Pitch is another consideration that
has been lazily treated by the early music movement. The oboist Bruce Haynes, another great (and sadly late) pioneer, noted
in his seminal book on the subject (A History of performing pitch: the story of “A”, [2002]) that in
the early days of the revival a pitch of A-415 was adopted as its cornerstone, distinguishing it from higher modern pitch,
A-440. Yet A-415 was by no means a universal pitch, which varied not only throughout the period in question, but also differed
geographically. One example must suffice. Have you ever wondered why Rameau’s sopranos sometimes sound uncomfortably
high? Well, there is a simple answer. In the mid-18th century the Paris Opéra used a pitch of around A-385, rather
lower than A-415 and of course significantly lower than A-440. Of course some performers use the lower pitch, but many others
don’t. In fact in the wake of Haynes’ important book few musicians appear to have looked further into the practical
application of its findings. Just as one-Baroque-violin-suits-all, so one-pitch-suits-all.

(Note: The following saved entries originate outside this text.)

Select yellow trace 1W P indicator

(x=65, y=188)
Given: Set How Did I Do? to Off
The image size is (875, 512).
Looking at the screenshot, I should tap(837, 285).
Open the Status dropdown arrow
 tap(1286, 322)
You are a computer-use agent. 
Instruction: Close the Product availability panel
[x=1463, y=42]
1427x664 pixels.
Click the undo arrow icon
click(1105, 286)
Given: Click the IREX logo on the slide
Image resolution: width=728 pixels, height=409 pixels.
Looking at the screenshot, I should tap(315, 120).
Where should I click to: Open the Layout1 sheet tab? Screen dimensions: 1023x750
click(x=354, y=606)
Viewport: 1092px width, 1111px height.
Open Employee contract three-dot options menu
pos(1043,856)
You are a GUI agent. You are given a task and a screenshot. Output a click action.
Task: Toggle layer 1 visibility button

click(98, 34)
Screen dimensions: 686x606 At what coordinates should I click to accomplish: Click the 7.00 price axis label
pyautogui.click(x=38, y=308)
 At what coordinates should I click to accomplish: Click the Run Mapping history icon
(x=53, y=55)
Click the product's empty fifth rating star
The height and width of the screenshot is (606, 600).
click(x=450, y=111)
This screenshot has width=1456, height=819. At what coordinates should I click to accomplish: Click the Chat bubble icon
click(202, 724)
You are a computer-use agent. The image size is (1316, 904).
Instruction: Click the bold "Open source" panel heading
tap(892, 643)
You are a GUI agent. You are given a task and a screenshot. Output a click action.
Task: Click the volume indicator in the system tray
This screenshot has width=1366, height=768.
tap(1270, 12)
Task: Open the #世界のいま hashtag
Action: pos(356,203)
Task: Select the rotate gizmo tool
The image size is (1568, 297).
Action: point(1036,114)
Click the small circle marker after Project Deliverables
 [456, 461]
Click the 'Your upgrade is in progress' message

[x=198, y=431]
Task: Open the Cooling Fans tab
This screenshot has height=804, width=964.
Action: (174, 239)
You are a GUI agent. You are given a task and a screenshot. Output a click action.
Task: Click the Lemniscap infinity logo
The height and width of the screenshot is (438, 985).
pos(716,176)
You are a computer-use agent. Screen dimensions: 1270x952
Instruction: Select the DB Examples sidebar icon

Today’s early music movement can at times appear somewhat smug, to give the impression that
now its major battles are won all it has to do is gather the plaudits of an admiring world. (cf. Twitter). So let
me end by quoting some wise words of Bruce Haynes, written some three years after his book appeared. They will serve admirably as a general summation for the present essay.
‘If we are interested in original sonorities, if we want our instruments to act and feel as they did when they were
first played, and our voices to function as they did for the composers who conceived their parts, it seems we must at least
consider the possibility of renouncing the great convenience of a single hard-earned pitch standard. As in many other issues
of historical performance, what once seemed a single brave step later turns out to be merely the first of several’.
It is high time for early music to take a few more steps.